L’ambiance n’est visiblement pas au beau fixe entre Canal+ et TF1. Après plusieurs mois de discussions, les deux groupes n’ont pas réussi à trouver un accord sur la distribution de plusieurs chaînes. Résultat : Canal+ a décidé de couper une partie des chaînes du groupe TF1 en France, en Suisse et dans plusieurs pays d’Afrique.
Une décision qui intervient quelques jours seulement après le rapprochement très remarqué entre TF1 et Netflix. Comme quoi, les histoires de plateformes, ça finit souvent en drame… mais avec beaucoup plus d’avocats.
Trois chaînes disparaissent de Canal+ en France
En France et en Suisse, Canal+ met fin à la distribution de trois chaînes thématiques du groupe TF1 :
- TV Breizh
- Ushuaïa TV
- Histoire TV
En revanche, les abonnés Canal+ conservent l’accès aux principales chaînes gratuites du groupe : TF1, TMC, TFX, TF1 Séries Films ainsi que LCI. Les services de replay restent également disponibles.
Autrement dit, le JT de 20 heures ne disparaît pas de votre box. Les documentaires sur les volcans et les rediffusions de séries, en revanche, prennent la porte.
Une rupture également en Afrique
La situation est plus radicale sur le continent africain.
Canal+ va cesser la distribution de l’ensemble des chaînes suivantes :
- TF1
- TMC
- TFX
- TF1 Séries Films
- LCI
- Ushuaïa TV
- Histoire TV
Cette décision concerne plusieurs territoires où Canal+ est un acteur majeur de la télévision payante.
Netflix n’est peut-être pas étranger au contexte
Le timing est difficile à ignorer.
Depuis le 19 juin, les abonnés français de Netflix peuvent accéder directement aux chaînes en direct de TF1 ainsi qu’aux programmes de TF1+ sans surcoût.

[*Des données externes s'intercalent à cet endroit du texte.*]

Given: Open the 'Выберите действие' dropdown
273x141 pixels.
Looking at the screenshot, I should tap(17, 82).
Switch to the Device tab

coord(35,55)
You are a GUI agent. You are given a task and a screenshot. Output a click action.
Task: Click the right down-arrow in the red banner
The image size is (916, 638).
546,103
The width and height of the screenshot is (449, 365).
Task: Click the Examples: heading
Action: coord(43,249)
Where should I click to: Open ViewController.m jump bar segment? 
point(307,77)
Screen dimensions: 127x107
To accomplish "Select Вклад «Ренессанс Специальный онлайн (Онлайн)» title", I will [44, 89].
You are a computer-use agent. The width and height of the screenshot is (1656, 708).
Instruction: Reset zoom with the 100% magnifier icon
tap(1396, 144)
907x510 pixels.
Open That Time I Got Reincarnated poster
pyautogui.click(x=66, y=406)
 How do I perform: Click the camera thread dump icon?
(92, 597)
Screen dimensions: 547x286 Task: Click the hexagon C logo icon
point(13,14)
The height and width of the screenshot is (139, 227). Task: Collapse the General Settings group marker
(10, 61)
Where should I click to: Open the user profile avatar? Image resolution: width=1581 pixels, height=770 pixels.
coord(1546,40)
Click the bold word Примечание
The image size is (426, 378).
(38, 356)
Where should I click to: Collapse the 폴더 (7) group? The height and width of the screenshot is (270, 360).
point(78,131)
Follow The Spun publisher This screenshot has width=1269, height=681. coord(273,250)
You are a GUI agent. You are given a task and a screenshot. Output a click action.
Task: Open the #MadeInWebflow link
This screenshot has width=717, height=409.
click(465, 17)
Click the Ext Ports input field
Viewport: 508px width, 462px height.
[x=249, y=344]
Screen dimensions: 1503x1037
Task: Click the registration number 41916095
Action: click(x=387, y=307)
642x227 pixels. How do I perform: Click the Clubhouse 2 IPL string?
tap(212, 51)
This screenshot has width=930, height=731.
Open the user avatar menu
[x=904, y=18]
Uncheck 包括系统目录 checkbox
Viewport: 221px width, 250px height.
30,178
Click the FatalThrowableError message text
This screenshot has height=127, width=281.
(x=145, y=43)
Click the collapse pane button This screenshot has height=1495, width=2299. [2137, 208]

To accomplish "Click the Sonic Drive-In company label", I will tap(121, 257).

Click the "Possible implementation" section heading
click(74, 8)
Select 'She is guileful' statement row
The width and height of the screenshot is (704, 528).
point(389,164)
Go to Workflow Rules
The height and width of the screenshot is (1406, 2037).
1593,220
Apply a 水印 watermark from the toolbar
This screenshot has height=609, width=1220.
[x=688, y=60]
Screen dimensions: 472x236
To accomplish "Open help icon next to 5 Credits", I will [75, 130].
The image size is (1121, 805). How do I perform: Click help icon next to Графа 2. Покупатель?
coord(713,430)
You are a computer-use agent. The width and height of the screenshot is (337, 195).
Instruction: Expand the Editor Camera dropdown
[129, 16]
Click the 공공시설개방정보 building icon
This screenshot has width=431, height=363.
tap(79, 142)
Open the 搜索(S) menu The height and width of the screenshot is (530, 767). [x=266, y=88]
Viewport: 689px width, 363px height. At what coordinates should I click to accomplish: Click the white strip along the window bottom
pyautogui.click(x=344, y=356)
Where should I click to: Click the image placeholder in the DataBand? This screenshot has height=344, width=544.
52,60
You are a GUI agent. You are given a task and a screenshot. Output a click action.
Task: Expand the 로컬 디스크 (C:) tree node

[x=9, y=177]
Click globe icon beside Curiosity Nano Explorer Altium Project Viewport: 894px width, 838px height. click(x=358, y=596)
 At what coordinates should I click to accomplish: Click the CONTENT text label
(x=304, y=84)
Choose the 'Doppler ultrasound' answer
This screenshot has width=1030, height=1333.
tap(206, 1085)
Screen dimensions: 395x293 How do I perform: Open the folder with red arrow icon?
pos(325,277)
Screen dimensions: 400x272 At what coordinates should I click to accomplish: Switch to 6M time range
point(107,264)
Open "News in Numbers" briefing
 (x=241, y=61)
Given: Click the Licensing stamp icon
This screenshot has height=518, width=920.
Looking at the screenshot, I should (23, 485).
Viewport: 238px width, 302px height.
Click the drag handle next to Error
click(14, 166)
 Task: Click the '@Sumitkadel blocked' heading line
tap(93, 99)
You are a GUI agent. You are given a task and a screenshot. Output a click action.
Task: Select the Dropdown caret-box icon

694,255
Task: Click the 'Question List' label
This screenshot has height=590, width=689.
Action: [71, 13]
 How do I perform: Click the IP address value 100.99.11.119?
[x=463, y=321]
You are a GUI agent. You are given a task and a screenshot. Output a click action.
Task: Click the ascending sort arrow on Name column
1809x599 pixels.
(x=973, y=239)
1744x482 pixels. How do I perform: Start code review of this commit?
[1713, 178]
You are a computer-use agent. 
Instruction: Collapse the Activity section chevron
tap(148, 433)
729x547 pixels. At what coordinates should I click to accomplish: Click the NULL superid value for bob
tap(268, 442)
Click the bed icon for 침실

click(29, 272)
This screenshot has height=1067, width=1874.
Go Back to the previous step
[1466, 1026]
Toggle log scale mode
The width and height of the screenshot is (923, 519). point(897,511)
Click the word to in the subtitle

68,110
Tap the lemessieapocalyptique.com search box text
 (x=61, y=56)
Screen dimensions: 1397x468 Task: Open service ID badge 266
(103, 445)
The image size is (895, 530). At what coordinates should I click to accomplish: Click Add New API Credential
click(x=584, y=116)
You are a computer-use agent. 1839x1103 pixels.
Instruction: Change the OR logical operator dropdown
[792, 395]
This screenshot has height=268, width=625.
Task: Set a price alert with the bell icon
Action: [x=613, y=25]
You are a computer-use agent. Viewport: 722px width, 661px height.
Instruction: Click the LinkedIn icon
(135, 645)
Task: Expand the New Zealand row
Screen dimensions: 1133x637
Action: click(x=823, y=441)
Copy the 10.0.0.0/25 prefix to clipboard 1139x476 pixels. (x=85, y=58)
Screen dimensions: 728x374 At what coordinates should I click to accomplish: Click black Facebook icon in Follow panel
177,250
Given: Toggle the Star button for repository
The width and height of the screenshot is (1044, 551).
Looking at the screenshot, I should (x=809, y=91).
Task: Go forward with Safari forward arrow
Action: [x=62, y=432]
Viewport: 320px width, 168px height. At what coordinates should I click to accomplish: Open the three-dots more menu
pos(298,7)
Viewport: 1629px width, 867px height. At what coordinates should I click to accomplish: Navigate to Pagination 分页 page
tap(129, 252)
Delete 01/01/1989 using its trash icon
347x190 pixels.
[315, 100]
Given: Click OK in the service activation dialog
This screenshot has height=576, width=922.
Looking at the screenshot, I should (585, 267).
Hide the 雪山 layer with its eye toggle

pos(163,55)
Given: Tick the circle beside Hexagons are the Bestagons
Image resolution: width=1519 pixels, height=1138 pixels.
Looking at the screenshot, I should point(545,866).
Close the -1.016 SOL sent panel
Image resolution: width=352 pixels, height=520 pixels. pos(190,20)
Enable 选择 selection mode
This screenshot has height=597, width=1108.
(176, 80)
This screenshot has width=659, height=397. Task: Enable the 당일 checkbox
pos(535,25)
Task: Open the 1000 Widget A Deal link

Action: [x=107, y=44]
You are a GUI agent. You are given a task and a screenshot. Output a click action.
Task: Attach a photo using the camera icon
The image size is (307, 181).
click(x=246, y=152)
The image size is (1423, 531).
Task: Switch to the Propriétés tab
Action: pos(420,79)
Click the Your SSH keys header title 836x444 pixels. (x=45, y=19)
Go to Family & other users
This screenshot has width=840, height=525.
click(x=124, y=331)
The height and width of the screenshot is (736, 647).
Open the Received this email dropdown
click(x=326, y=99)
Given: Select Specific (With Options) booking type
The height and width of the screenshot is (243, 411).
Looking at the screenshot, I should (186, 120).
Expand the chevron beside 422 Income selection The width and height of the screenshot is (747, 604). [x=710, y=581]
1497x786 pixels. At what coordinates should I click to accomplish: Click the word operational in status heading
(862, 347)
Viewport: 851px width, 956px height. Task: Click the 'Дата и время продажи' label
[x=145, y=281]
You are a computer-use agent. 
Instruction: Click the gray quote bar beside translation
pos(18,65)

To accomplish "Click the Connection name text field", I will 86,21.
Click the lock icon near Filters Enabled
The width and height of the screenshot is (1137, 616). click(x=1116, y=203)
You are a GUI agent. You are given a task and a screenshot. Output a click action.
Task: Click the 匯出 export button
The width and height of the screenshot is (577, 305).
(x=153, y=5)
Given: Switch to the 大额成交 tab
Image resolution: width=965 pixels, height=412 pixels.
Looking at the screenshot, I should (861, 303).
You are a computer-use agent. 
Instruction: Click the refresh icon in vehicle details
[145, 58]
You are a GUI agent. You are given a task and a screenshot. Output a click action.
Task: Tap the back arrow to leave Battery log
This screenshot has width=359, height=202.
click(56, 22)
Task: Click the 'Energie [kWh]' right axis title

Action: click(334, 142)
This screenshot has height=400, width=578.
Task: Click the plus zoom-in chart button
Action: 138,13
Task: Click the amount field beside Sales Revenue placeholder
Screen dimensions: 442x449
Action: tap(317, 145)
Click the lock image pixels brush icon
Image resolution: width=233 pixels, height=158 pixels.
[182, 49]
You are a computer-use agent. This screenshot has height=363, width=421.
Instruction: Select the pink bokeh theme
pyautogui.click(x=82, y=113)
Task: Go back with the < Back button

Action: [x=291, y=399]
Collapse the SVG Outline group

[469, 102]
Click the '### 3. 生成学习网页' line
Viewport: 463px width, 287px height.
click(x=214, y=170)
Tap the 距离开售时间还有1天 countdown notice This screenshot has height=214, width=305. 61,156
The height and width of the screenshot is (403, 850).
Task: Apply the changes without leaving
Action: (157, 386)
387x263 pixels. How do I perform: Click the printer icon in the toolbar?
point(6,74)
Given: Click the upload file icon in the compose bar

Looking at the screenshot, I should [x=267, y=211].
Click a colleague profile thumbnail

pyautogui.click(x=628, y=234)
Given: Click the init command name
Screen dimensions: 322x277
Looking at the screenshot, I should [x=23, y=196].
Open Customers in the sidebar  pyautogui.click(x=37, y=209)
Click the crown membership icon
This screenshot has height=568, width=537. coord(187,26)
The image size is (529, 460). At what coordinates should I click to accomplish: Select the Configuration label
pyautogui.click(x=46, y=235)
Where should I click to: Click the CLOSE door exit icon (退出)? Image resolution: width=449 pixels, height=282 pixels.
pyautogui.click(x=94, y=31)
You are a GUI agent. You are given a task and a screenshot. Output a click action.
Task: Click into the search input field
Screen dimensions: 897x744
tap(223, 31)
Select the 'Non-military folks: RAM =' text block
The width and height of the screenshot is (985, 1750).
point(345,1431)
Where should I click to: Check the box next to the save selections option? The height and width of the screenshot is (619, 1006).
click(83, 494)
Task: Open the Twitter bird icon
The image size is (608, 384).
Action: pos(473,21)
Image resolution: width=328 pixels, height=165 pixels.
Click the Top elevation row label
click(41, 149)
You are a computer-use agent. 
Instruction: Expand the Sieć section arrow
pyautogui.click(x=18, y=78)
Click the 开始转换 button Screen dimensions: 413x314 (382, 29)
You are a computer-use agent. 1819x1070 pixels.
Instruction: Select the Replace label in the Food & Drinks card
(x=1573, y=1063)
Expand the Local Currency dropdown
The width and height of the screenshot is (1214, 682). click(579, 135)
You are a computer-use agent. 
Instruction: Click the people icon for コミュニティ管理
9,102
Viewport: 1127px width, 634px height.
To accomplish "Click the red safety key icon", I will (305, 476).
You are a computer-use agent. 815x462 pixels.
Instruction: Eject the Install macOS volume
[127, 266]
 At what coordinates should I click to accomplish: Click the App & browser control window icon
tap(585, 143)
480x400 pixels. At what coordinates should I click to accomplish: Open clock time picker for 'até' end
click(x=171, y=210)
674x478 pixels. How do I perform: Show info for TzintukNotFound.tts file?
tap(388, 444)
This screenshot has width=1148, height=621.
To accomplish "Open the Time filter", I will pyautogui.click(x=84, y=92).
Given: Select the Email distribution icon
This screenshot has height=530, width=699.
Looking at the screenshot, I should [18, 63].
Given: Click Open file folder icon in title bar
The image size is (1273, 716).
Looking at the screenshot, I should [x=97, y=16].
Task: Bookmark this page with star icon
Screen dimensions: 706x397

Un partenariat inédit qui rapproche considérablement la première chaîne française du géant du streaming.
Officiellement, Canal+ ne fait aucun lien entre cet accord et l’échec des négociations. Officieusement… chacun se fera son idée. Les coïncidences existent, mais elles ont parfois un drôle de sens du timing.
Chacun campe sur ses positions
Canal+ affirme avoir tenté de trouver un accord en proposant de meilleures conditions à TF1, sans succès. Le groupe précise toutefois rester ouvert à une reprise des discussions, à condition de parvenir à un accord « raisonnable, équilibré et durable ».
De son côté, TF1 regrette une décision qui prive les téléspectateurs de chaînes qu’ils apprécient. Le groupe assure vouloir continuer à rendre ses contenus accessibles au plus grand nombre et indique qu’il va désormais réfléchir à sa stratégie de distribution, alors que la diffusion numérique connaît une croissance très importante.
Une nouvelle bataille dans la guerre du streaming
Cette rupture illustre une nouvelle fois les tensions qui secouent le paysage audiovisuel français. Entre les chaînes historiques, les opérateurs télécoms, les plateformes de streaming et les diffuseurs payants, chacun cherche désormais à sécuriser ses contenus… et surtout ses abonnés.
Une chose est sûre : dans cette guerre-là, ce sont souvent les téléspectateurs qui découvrent du jour au lendemain qu’une chaîne a mystérieusement disparu de leur bouquet. Une tradition presque aussi française que les négociations qui échouent à la dernière minute.